Stored items
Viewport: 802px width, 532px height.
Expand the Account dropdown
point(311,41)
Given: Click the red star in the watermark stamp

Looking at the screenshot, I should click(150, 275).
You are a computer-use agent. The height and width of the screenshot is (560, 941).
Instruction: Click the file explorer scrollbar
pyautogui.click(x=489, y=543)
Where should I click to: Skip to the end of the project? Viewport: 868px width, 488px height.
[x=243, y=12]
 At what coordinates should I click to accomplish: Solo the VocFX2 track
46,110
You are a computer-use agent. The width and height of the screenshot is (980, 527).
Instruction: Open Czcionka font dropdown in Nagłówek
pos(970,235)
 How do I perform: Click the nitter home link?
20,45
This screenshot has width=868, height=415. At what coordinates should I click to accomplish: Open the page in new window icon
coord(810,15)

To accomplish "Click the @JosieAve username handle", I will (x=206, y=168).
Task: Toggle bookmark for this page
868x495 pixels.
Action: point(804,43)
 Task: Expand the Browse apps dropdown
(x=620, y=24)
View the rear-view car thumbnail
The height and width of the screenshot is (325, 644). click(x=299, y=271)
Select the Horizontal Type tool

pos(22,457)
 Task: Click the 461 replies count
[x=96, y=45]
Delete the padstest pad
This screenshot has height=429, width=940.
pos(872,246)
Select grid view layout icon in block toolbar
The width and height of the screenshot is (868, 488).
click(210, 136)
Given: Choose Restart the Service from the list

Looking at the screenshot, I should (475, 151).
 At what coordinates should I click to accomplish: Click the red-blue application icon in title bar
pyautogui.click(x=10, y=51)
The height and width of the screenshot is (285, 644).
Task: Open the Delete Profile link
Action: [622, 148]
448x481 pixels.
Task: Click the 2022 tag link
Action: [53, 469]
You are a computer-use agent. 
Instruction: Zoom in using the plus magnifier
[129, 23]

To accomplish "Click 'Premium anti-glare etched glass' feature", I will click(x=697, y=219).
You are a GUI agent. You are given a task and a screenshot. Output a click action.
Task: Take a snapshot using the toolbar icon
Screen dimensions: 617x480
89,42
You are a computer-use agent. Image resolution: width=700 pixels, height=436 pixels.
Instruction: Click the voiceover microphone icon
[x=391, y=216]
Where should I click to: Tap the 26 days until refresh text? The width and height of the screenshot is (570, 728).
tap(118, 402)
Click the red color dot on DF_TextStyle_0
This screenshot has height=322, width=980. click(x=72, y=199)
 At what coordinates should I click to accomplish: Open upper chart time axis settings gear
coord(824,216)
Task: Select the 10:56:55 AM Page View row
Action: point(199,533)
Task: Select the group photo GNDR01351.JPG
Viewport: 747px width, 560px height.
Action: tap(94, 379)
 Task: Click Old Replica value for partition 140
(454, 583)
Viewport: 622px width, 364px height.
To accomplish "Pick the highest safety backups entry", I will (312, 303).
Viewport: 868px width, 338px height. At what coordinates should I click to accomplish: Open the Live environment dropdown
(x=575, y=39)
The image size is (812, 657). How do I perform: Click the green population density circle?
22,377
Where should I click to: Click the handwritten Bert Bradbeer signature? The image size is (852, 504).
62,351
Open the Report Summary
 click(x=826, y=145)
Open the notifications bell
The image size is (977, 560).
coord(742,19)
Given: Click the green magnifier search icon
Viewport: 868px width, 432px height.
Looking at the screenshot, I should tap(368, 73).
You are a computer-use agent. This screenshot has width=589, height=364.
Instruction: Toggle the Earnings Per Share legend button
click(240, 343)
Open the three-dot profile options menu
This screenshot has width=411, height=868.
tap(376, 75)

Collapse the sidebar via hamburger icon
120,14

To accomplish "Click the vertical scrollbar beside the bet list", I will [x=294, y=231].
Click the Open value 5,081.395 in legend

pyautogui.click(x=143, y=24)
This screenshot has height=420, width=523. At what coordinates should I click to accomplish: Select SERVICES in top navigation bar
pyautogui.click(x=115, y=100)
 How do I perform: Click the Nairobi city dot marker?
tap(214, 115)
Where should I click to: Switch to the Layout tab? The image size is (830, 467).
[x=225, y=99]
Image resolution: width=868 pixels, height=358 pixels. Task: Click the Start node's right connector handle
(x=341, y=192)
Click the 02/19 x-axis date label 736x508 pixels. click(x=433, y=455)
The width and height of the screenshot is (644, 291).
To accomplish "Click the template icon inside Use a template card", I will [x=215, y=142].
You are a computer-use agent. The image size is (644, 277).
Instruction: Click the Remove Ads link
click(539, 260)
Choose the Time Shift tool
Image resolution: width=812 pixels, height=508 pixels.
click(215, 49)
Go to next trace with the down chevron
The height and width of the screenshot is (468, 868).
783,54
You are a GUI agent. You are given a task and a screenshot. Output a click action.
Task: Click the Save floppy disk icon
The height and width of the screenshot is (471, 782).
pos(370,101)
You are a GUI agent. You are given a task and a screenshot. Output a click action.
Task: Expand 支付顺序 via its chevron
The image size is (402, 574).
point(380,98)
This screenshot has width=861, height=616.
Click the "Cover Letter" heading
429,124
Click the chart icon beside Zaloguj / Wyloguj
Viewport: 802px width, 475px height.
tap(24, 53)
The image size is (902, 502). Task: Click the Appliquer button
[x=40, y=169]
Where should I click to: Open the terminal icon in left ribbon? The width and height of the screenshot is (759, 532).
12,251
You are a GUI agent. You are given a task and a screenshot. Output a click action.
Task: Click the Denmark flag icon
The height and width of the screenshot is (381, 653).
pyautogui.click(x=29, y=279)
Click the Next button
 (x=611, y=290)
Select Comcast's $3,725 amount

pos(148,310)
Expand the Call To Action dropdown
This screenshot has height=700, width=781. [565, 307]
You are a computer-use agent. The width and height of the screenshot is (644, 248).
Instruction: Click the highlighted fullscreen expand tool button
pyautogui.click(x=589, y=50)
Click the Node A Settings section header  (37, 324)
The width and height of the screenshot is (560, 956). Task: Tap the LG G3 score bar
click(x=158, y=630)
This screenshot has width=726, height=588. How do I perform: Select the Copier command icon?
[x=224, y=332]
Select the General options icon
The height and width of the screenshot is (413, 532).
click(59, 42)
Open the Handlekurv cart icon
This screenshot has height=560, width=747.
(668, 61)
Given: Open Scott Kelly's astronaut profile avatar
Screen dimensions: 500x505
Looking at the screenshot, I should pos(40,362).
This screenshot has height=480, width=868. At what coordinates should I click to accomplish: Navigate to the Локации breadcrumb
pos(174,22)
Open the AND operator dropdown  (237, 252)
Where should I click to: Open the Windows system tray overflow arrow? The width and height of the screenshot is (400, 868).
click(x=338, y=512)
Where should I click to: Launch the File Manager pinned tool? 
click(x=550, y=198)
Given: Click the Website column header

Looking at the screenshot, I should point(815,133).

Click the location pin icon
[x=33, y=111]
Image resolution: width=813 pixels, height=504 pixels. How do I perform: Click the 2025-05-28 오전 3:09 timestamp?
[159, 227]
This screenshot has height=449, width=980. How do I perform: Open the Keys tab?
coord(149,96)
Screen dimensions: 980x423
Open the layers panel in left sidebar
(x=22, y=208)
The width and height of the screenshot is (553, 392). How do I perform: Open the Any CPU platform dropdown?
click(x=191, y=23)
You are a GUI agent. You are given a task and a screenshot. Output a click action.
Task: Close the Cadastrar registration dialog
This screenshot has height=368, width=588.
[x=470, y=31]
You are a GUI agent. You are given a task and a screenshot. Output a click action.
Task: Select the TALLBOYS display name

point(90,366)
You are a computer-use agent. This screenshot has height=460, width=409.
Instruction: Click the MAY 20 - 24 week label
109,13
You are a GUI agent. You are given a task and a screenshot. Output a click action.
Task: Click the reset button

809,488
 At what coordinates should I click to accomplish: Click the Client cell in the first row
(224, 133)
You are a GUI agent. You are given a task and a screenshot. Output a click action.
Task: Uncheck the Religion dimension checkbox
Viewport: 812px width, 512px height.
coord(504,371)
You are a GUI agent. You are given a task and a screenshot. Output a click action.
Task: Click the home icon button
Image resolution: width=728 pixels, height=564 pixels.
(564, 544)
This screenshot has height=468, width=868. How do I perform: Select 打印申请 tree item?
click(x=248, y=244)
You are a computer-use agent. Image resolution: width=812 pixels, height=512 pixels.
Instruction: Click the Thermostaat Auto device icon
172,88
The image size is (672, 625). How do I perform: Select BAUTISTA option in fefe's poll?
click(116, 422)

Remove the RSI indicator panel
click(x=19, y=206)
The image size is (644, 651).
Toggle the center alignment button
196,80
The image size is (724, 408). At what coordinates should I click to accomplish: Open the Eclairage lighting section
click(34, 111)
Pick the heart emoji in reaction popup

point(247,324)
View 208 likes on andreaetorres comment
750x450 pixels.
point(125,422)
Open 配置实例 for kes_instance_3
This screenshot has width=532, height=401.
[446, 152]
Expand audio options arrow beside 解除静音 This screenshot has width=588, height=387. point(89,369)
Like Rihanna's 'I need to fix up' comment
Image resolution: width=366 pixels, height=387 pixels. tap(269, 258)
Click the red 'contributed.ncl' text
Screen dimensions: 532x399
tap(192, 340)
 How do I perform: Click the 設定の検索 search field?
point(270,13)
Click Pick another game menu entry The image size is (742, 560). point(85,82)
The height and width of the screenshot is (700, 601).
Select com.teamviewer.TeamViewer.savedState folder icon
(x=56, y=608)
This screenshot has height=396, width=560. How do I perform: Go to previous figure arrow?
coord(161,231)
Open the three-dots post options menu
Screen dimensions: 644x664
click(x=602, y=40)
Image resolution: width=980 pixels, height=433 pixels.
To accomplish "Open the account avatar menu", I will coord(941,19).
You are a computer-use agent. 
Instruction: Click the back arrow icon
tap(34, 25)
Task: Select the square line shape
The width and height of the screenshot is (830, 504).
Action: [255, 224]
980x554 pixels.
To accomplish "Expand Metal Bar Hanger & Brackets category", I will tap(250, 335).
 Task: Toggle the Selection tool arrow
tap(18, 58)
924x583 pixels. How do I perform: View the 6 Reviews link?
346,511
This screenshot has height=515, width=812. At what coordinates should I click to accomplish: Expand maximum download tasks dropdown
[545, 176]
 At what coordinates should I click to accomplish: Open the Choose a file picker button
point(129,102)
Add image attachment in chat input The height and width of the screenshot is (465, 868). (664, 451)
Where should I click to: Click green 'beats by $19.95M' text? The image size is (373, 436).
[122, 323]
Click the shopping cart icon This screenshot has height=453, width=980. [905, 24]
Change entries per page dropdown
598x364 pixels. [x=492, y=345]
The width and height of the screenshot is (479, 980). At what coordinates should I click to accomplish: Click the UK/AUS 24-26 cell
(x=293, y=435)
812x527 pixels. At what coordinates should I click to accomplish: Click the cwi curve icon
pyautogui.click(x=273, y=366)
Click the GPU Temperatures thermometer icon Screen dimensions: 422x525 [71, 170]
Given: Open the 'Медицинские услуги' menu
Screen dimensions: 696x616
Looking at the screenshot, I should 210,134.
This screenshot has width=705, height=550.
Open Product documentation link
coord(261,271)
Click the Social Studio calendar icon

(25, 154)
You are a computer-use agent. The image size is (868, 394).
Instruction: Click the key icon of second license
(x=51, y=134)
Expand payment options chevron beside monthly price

*Work task:* Your response should be each line that includes the word "avatar", copied from the records.

*Response box:*
Given: Open Scott Kelly's astronaut profile avatar
To accomplish "Open the account avatar menu", I will coord(941,19).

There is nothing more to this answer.